**TEXT SECTION**
────────────────────────────────────────

Once the meeting became public knowledge, Veselnitskaya publicly denied having any links to the Kremlin. Earlier this year, though, she admitted to having links to government officials — including to Chaika.
“Since 2013, I have been actively communicating with the office of the Russian prosecutor general,” she said in an interview with NBC News.
Akhmetshin has his own nebulous ties to the Russian government. A former counterintelligence officer in the Soviet Union, Akhmetshin was known for trading in information stolen in computer hacks, according to a Times report — including emails.
Foreign Policy obtained a memo detailing the case that Veselnitskaya planned to make in that meeting. The short version, which isn’t that short, goes something like this:
Corporate entities owned by business executive Bill Browder in Russia were surreptitiously transferred to new owners, who then admitted to fraudulent activity, allowing them to get a $230 million tax refund since the fraud meant that the companies’ profits were overstated. Browder hired an accountant named Sergei Magnitsky to investigate what happened. Magnitsky discovered that corrupt officials facilitated the move and that the new owners of Browder’s businesses included people linked to organized crime. Magnitsky was arrested on fraud charges (by police linked to those he’d identified as corrupt) and died in prison. Browder subsequently pushed successfully for sanctions against those Magnitsky had named. To pressure Congress to revoke the law that implemented those sanctions, the Magnitsky Act, Russia declared that Americans could no longer adopt Russian children.
The case Veselnitskaya was prepared to make was slightly more complicated than that, looping in business partners of Browder’s who, she apparently argued, were major Democratic Party donors. When Russian President Vladimir Putin raised the issue of Browder during the news conference after his meeting with Trump in Helsinki last month, he made a more serious allegation: $400 million in illicit funds went to Clinton’s campaign. (The Russian government later clarified that Putin meant $400,000.) Browder never paid taxes on that money, Putin argued, perhaps referring to the tax refund taken by the new owners of Browder’s companies.
When Trump Jr. was describing the meeting to Hannity in July 2017, he waved off what he had learned.

────────────────────────────────────────

**PROVIDED RECORDS**
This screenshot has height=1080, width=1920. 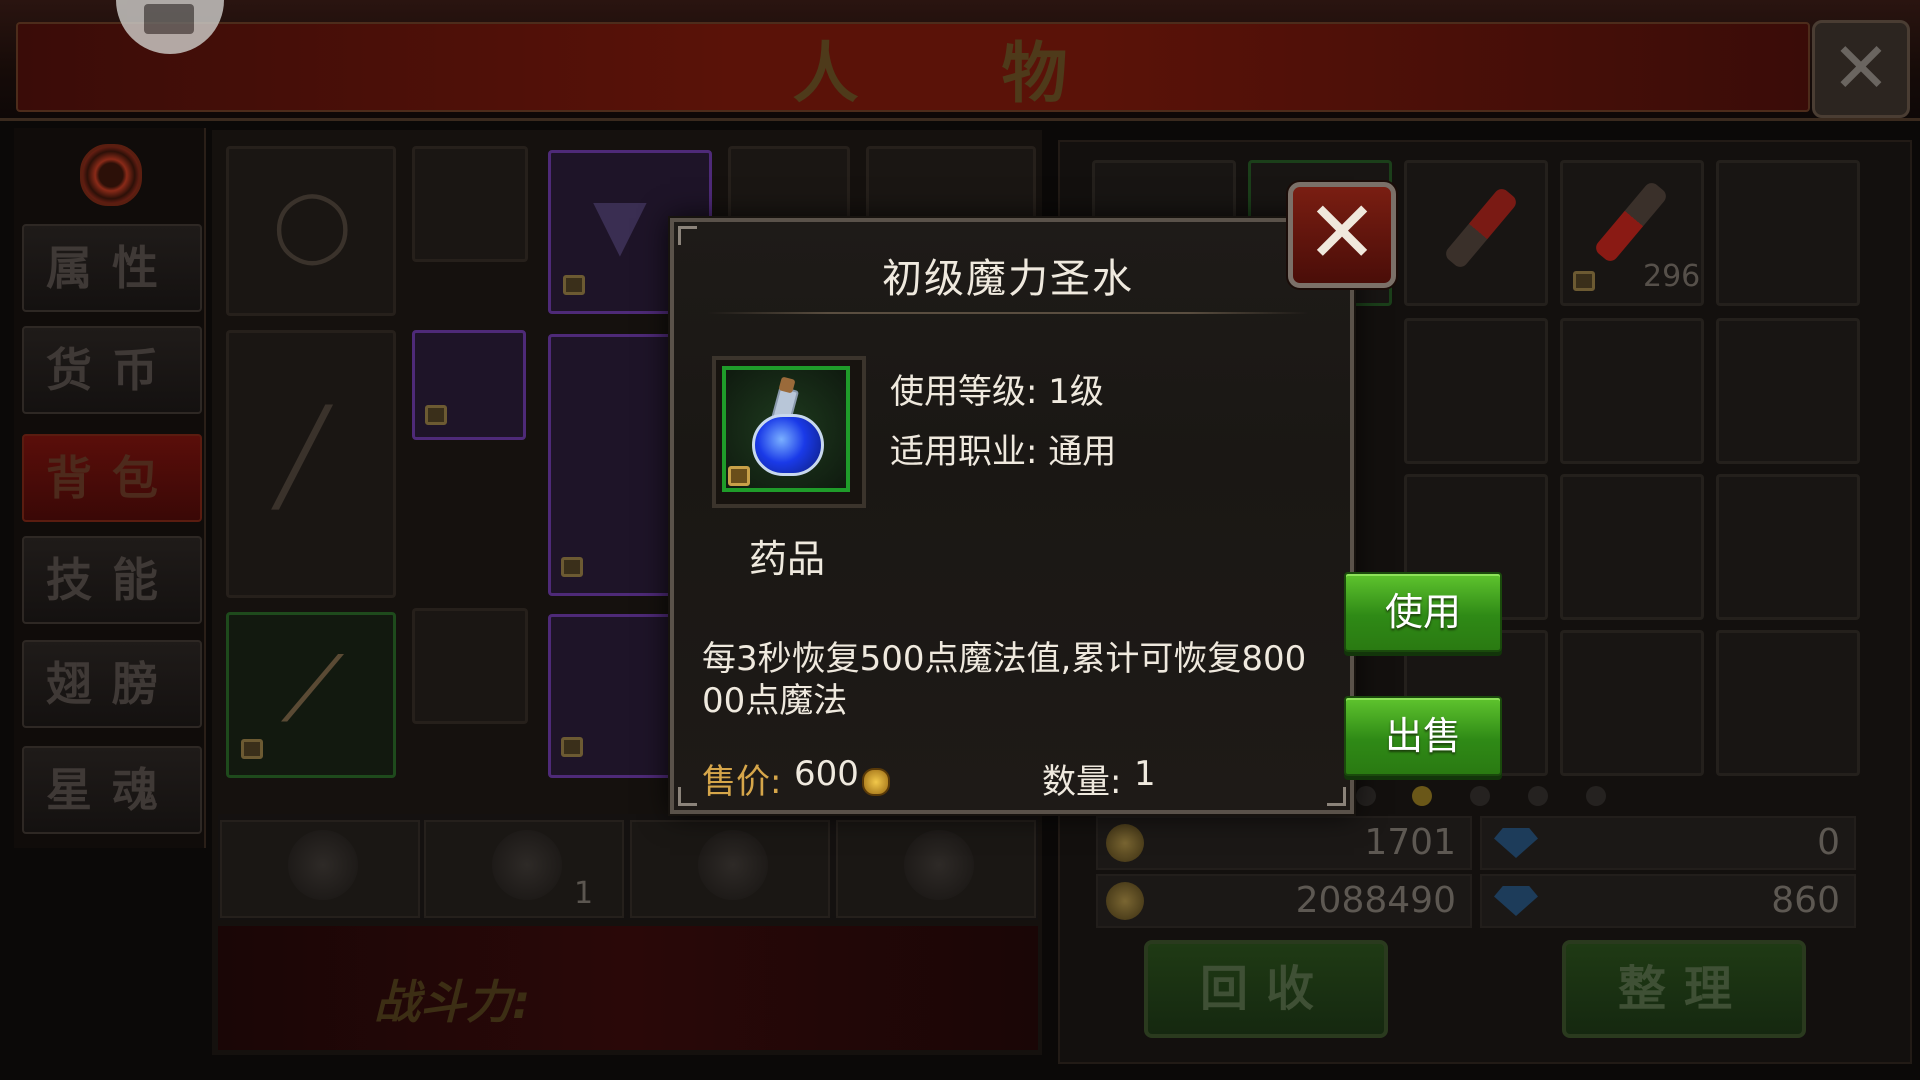 What do you see at coordinates (960, 73) in the screenshot?
I see `window-title: 人 物` at bounding box center [960, 73].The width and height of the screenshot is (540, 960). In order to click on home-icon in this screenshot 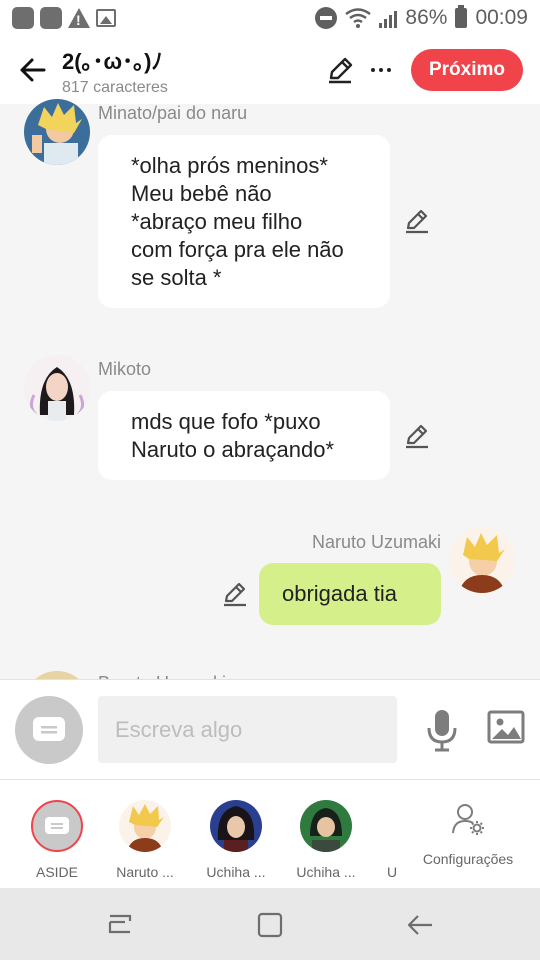, I will do `click(270, 925)`.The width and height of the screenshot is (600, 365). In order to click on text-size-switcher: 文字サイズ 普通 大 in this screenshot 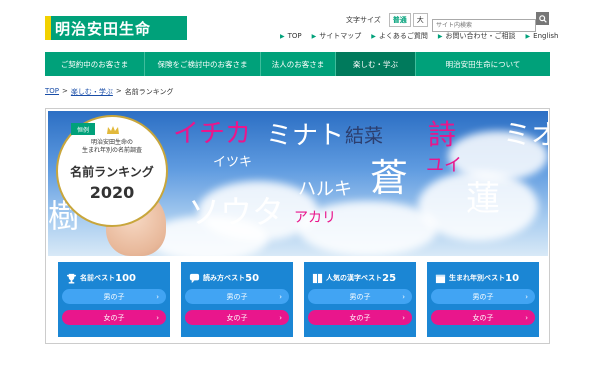, I will do `click(387, 20)`.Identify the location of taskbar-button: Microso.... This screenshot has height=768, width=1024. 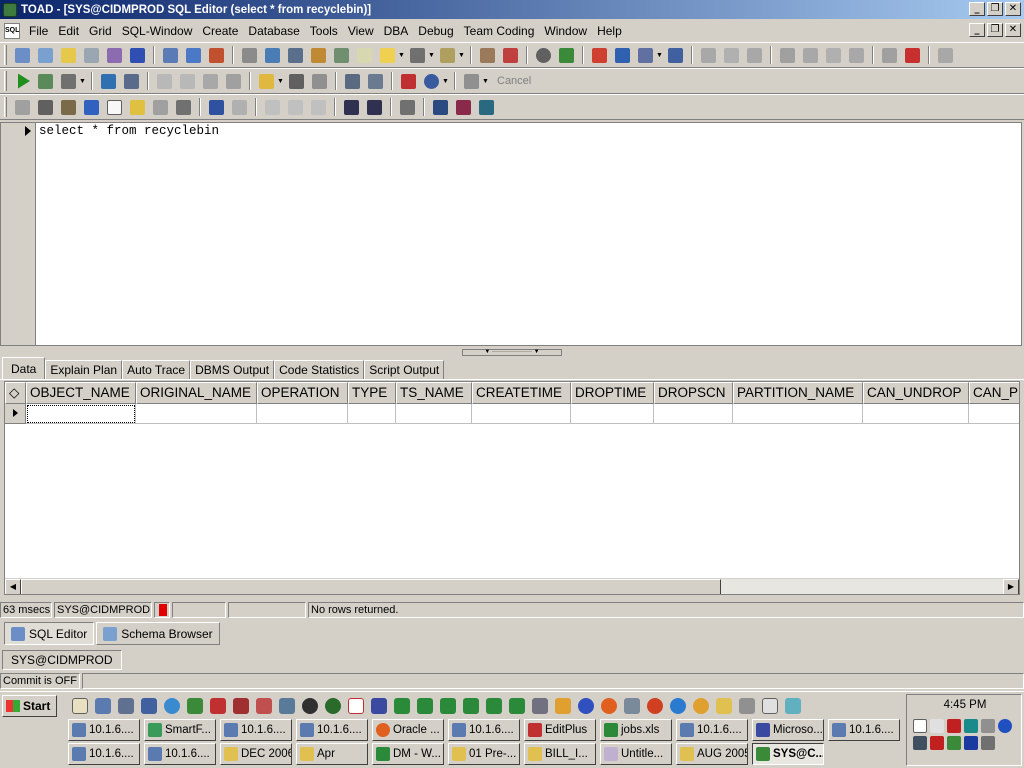
(788, 730).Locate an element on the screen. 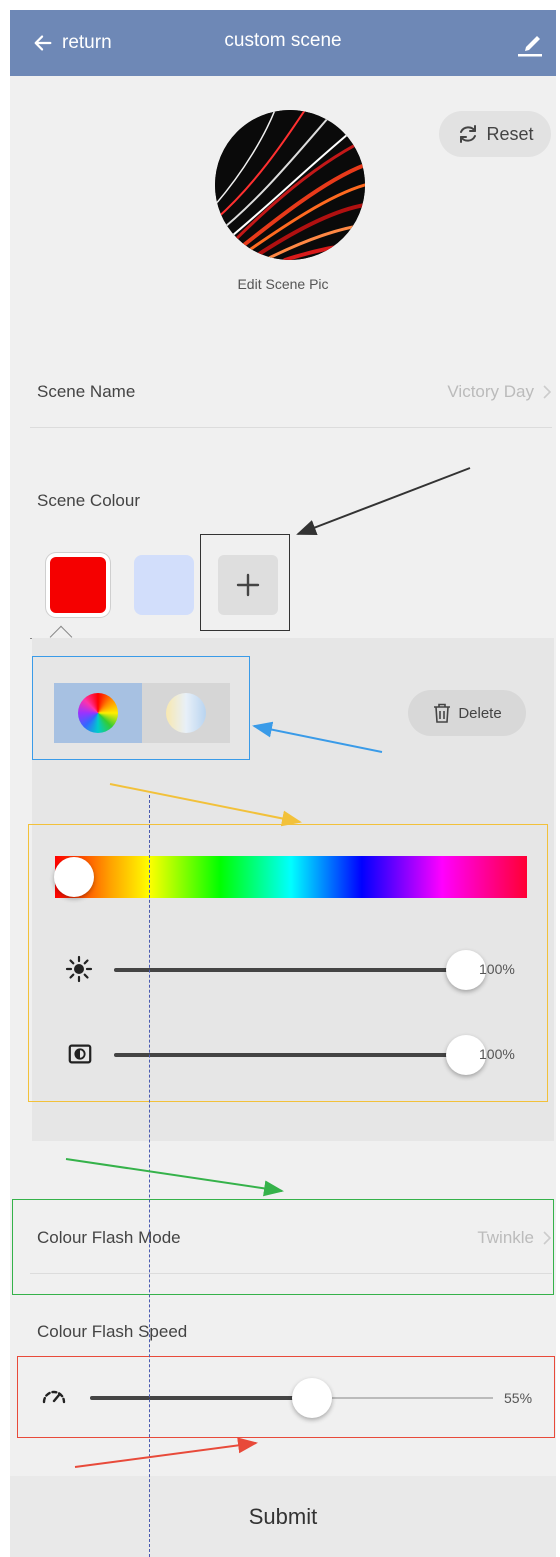  scene-name-row: Scene Name Victory Day is located at coordinates (291, 392).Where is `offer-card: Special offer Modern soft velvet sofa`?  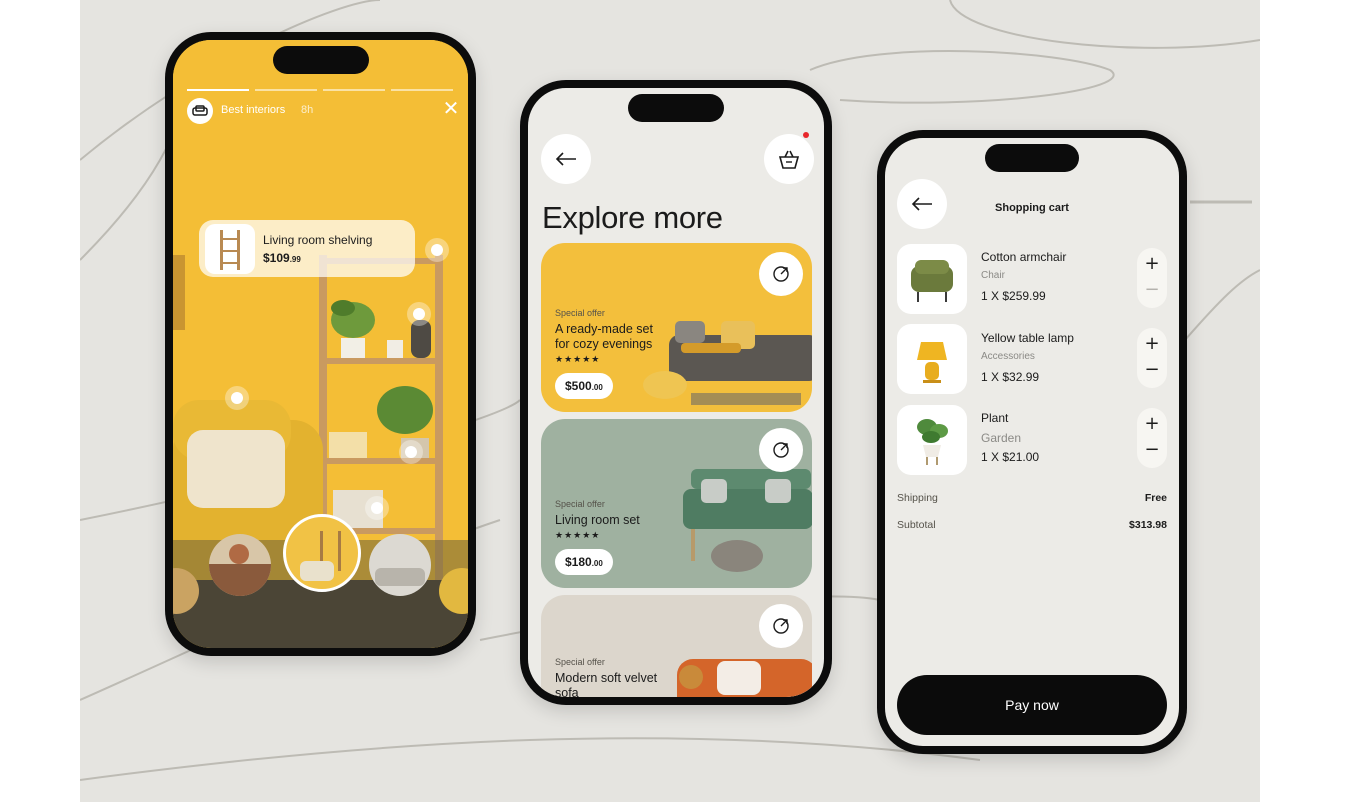 offer-card: Special offer Modern soft velvet sofa is located at coordinates (676, 646).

────────────────────────────────────────

**AIM OF THE TASK**
Continue the passage about Veselnitskaya and the Magnitsky case, picking up right after its final sentence.

**THE ANSWER**
“It just was sort of nonsensical, inane and garbled, and then quickly went on to, you know, a story about Russian adoption and how we could possibly help,” he said. It was so uninteresting that “Jared left after a few minutes” and “Paul got on the phone,” he said.
Manafort was on his phone — taking notes. Those notes, released by the Senate Judiciary Committee, include various references to subjects that overlap with Veselnitskaya’s memo. That includes the line “Active sponsors of RNC” — perhaps a mistyped or autocorrected reference to two associates of Browder’s mentioned in Veselnitskaya’s memo who are described as “the main sponsor of the Democrats.”
In an interview with NBC the same day as Trump Jr.’s conversation with Hannity, Veselnitskaya said Trump Jr. asked only one question: “whether I had any financial records which might prove that the funds used to sponsor the [Democratic National Committee] were coming from inappropriate sources.” She said he was insistent on the point.
“I was probably pressing because the pretext of the meeting was, ‘Hey, I have information about your opponent,’ ” Trump Jr. told Hannity. “It was this, you know, ‘Hey, some DNC donors may have done something and Russia and they didn’t pay taxes’ — I was, like, ‘What does this have to do with anything?’ ”
Trump Jr.’s second statement about his involvement in the meeting addressed this same point.
“After pleasantries were exchanged, the woman stated that she had information that individuals connected to Russia were funding the Democratic National Committee and supporting Ms. Clinton,” that statement read. “Her statements were vague, ambiguous and made no sense. No details or supporting information was provided or even offered.”
It’s important to note the timeline here. This meeting was on June 9, 2016 — less than a week before The Washington Post first reported that hackers thought to be linked to the Russian government had hacked into the DNC and stolen communications, including emails. An indictment obtained by special counsel Robert S. Mueller III indicates that the intrusion began in mid-April, shortly before a Trump campaign adviser named George Papadopoulos is told by a Kremlin-linked professor that the Russians had “dirt” on Clinton.
The day before the Trump Tower meeting, the Russians set up a website called “DCLeaks,” which was used later that month to begin publishing documents stolen from the DNC. After The Post’s report about the DNC hack less than a week later, another entity allegedly controlled by Russian intelligence officers, “Guccifer 2.0,” began releasing documents, including information about DNC donors.
After the meeting ended, Trump Jr. claims Goldstone came up to him to apologize “for what he believed was wasting our time.”
After the meeting
There’s no indication that Trump Jr. and Veselnitskaya had any further communications or that Trump Jr. and Agalarov spoke again. No one knew about the meeting’s existence until more than a year later, when the Times first reported about it.
As is standard practice in such situations, the Times asked the White House for comment on its report before it was published.
“It was a short introductory meeting,” a statement from Trump Jr. said. “I asked Jared and Paul to stop by. We primarily discussed a program about the adoption of Russian children that was active and popular with American families years ago and was since ended by the Russian government, but it was not a campaign issue at the time and there was no follow up.”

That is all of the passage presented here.